Configure Hadoop Ecosystem components – Oozie, Pig, Sqoop and Hue

As part of this section, we will see how to set up Pig and Oozie components and some of the key concepts related to each service.

  • Setup Oozie, Pig, Sqoop and Hue
  • Review Important Properties
  • Schedule an Oozie workflow
  • Run Pig Job
  • Validate Sqoop
  • Overview of Hue

Cluster Topology

We are setting up the cluster on 7+1 nodes.
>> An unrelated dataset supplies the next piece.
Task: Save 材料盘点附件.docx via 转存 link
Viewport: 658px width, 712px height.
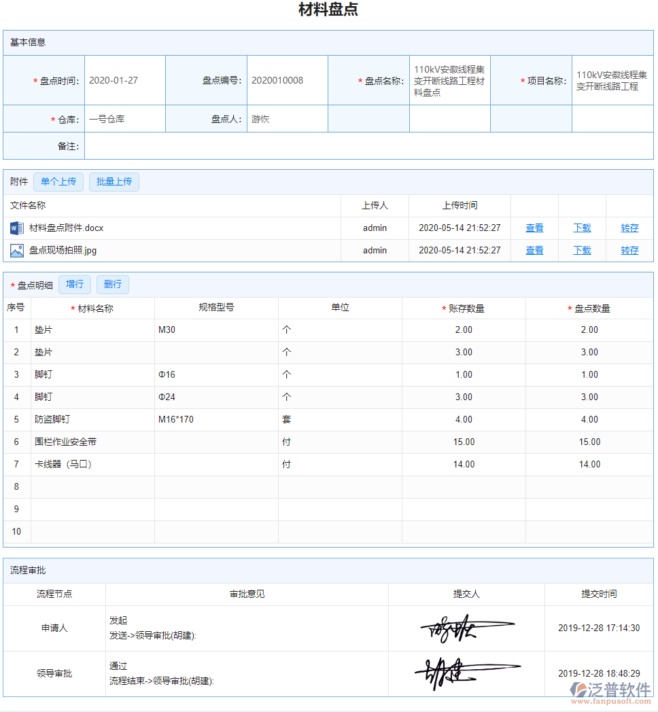Action: tap(629, 228)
We start with 7 nodes and then we will add one more node later.

  • Gateway(s) and Management Service
    • bigdataserver-1 – Hue Server
  • Masters
    • bigdataserver-2
      • Zookeeper
      • Active/Standby Namenode
    • bigdataserver-3
      • Zookeeper
      • Active/Standby Namenode
      • Active/Standby Resource Manager
      • Impala State Store
      • Oozie Server
    • bigdataserver-4
      • Zookeeper
      • Active/Standby Resource Manager
      • Job History Server
      • Spark History Server
      • Hive Server and Hive Metastore
      • Impala Catalog
  • Slaves or Worker Nodes
    • bigdataserver-5 – Datanode, Node Manager, Impala Daemon
    • bigdataserver-6 – Datanode, Node Manager, Impala Daemon
    • bigdataserver-7 – Datanode, Node Manager, Impala Daemon

Learning Process

We will follow the same standard process to learn while adding any software-based service.
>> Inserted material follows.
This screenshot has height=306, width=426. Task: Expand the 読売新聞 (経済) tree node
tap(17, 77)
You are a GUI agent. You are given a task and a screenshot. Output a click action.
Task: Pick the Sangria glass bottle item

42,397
  • Downloading and Installing
    • Downloading is already taken care as part of adding hosts to the cluster. We will add all the services to the cluster using Cloudera Manager.
  • Configuration – We need to understand architecture and plan for the configuration.
    • Architecture – Oozie has three components –  Repository, Server and Client. Pig and Sqoop are clients only tools. Hue has Server supporting web application to provide a unified platform for all high-level tools.
    • Components
      • Oozie Server is the Master Process
      • Repository to store workflow definitions and details
    • Configuration Files
      • Oozie -/etc/oozie/conf/oozie-default.xml and /etc/oozie/conf/oozie-site.xml
    • Log Files
      • Oozie – /var/log/oozie/

Setup Oozie, Pig, Sqoop and Hue

Let us quickly setup all 4 tools using Cloudera Manager in our cluster.

Setup Oozie

First, let us go ahead and setup Oozie in our cluster.
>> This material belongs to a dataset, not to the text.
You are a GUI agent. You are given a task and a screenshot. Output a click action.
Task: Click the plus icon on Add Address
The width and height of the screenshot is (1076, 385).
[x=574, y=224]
  • Go to the host on which oozie server is going running (In this case it is bigdataserver-3)
  • Install mysql connector – sudo yum install mysql-connector-java
  • Go to mysql database and create database with name oozie (Already taken care while creating the databases initially).
  • Go to the Cloudera Manager Dashboard
  • Click on Add Service in drop down of the cluster
  • Choose Oozie
  • We will be using bigdataserver-3 as Oozie Server.
  • Give the database server, name and password details.
    • Data Base Server – bigdataserver-1.c.<Project-Name>
    • Database Name – oozie
    • Database Username – oozie
    • Password – ******
  • Use the test connection to verify the connection (optional step)
  • And then click on Continue.
  • Review properties (Oozie Server Data Directory and ShareLib Root Directory) and complete the setup process.
  • Oozie also have Web UI. It is dependent on external Java Script library called as Ext JS.
    • Download Ext JS Zip file from Cloudera Archive on the server where Oozie server is running (bigdataserver-3).
    • Unzip the zip file
    • Copy to /var/lib/oozie
    • Change the ownership to oozie on the entire directory recursively
[gist]559bba25c479e64bdefbb8111c2abb44[/gist]
  • Once Ext JS is setup, we can enable Oozie Web Console from Cloudera Manager and restart the server.

Setup Pig and Sqoop

It is very straightforward to setup Pig and Sqoop in our cluster. Both use HDFS as file system and Map Reduce for processing engine. There are no server components for either of them.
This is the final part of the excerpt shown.